Das neue Klimaschutzgesetz und seine Konsequenzen

Die Bundesregierung hat im Mai diesen Jahres mit dem neuen Klimaschutzgesetz sehr anspruchsvolle Ziele formuliert – und zwar verbindlich.

Was bedeutet das konkret?

Aus der Grafik kann man beispielsweise ablesen, dass die CO2-Emissionen im Verkehr bis 2030 auf etwa die Hälfte reduziert werden müssen. Heute fahren auf Deutschlands Straßen etwa 48 Millionen PKW und knapp 6 Millionen Nutzfahrzeuge – fast ausschließlich mit fossilen Kraftstoffen. Ganz einfach formuliert:  Die Hälfte aller PKW und die Hälfte der Nutzfahrzeuge müssten dann 2030 elektrisch unterwegs sein. Mit viel Glück werden wir 2021 noch die eine Million elektrischer PKW schaffen. Um das noch deutlicher zu machen: jährlich werden etwa 3,4 Millionen PKW und 0,3 Millionen Nutzfahrzeuge neu zugelassen. Die Ziele bedeuten ganz plakativ, dass nach 2023 keine Fahrzeuge mit (fossil betriebenen) Verbrennungsmotoren mehr verkauft werden dürften. Eine unglaublich große Herausforderung, das neue Gesetz.

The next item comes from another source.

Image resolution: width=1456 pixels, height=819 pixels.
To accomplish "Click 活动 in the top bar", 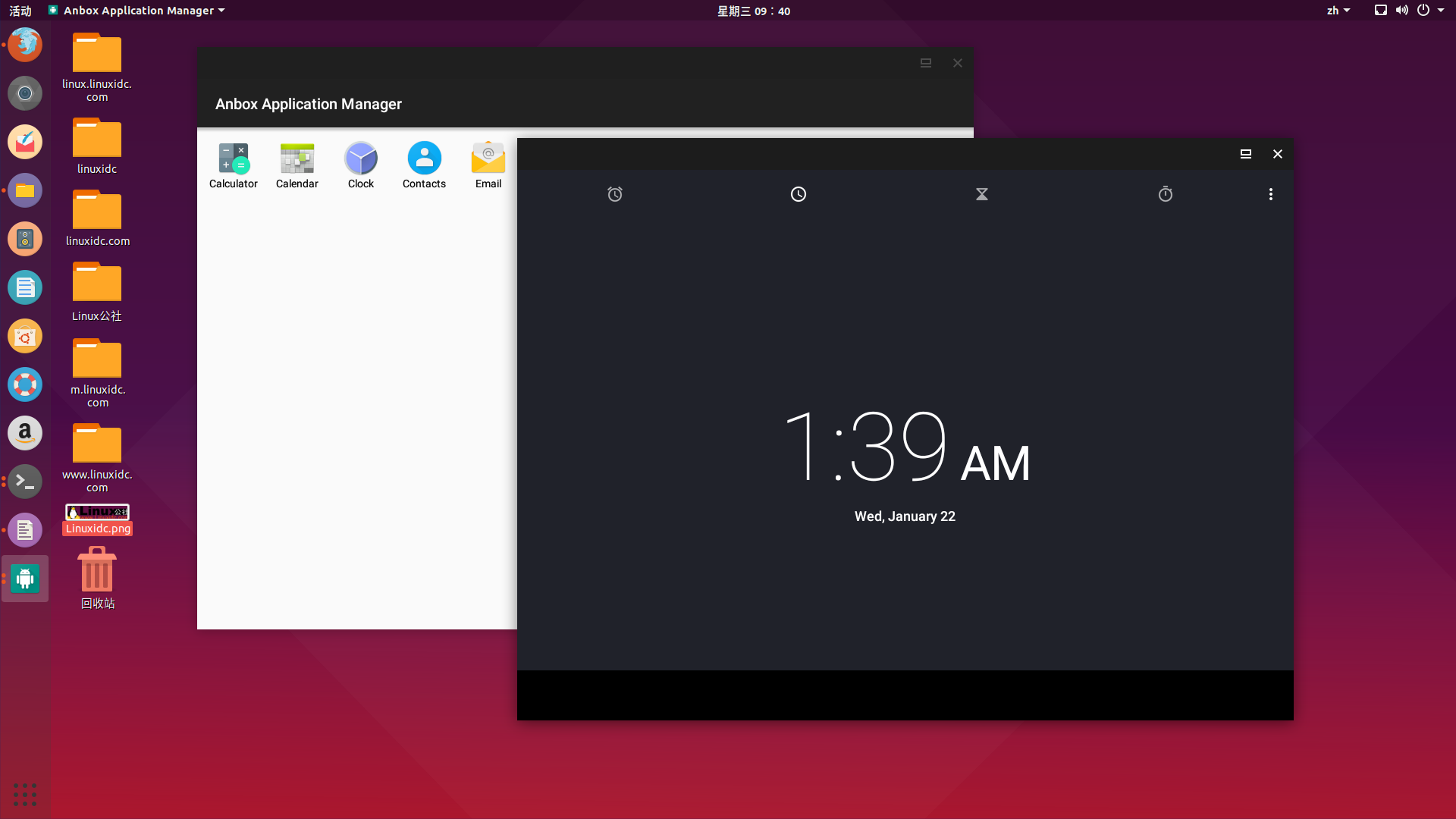I will [x=19, y=10].
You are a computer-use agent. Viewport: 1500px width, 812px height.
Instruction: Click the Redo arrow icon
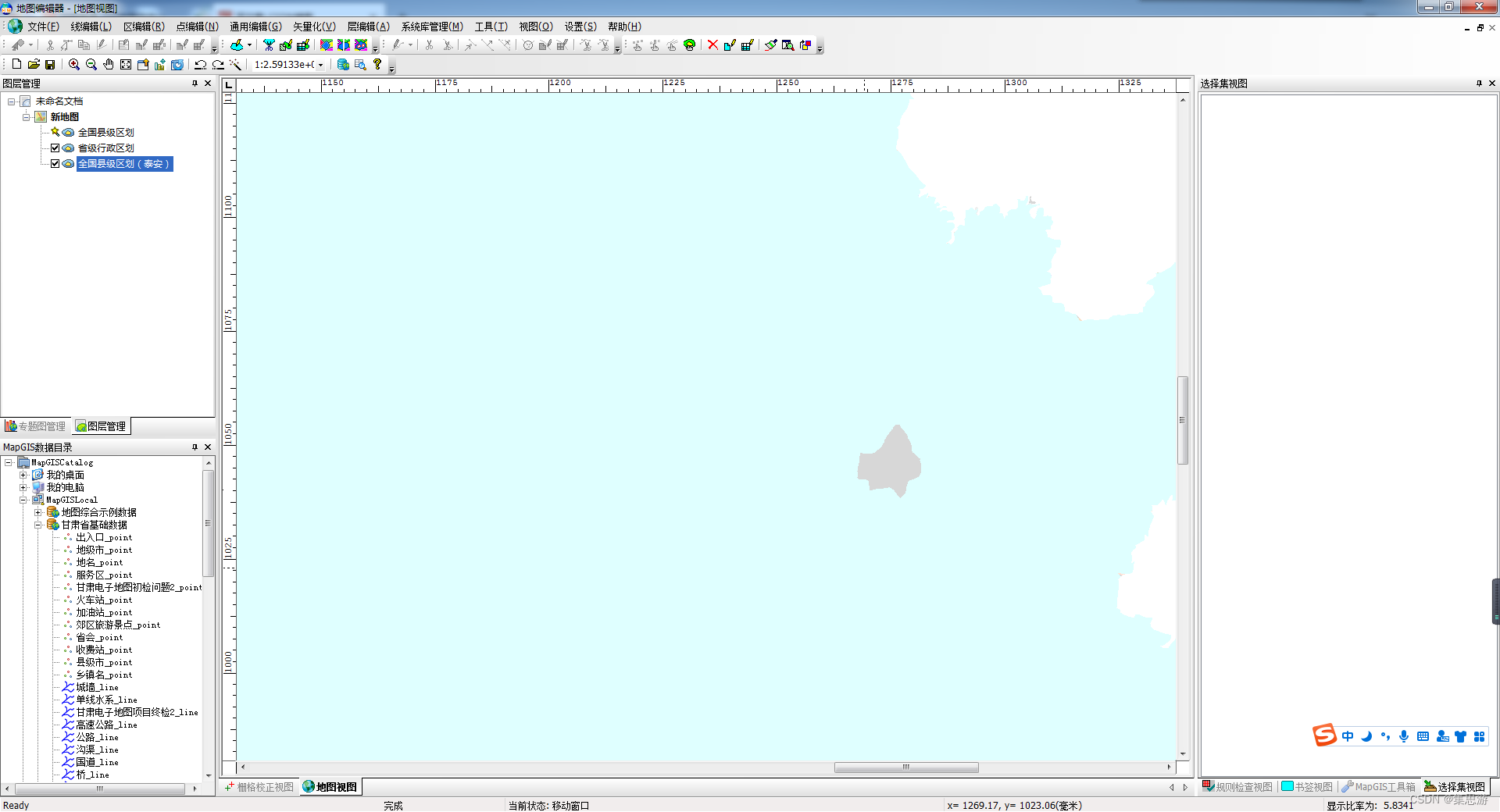click(x=217, y=65)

Die CO2-Emissionen im Verkehr (siehe Grafik im Beitragsbild) verursachen zu 60 Prozent die PKW-Fahrer und 35 Prozent gehen auf das Konto der Nutzfahrzeuge, die die Waren für uns transportieren. Übrigens: Internationale Transporte und Reisen (Schiff, Flugzeuge) sind in dieser Bilanz nicht enthalten. Der Kurzurlaub auf „Male“ oder der Wein aus Südafrika kommen dann in der Klimabilanz noch oben drauf.